Omitting all pictures, print the lines of the listing from the one containing "Task: Click the blue progress bar below tabs" through the final line, both ends included, with no other text.
************
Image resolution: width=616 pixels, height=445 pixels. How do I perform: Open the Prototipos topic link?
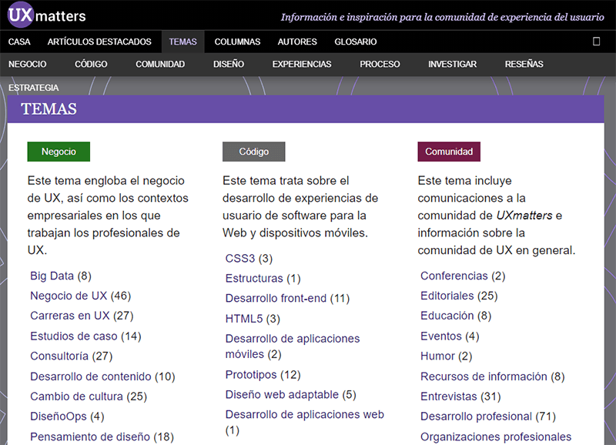(251, 374)
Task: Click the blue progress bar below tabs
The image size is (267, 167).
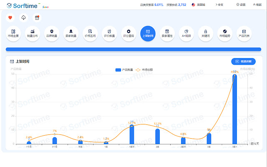Action: (134, 49)
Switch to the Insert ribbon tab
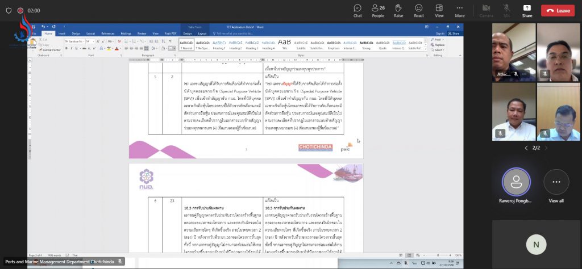The image size is (582, 269). pyautogui.click(x=61, y=34)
************
▸ **Written answer**
Task: Click the blue progress bar below tabs
The image size is (267, 167).
Action: (134, 49)
Switch to the Insert ribbon tab
The image size is (582, 269). pyautogui.click(x=61, y=34)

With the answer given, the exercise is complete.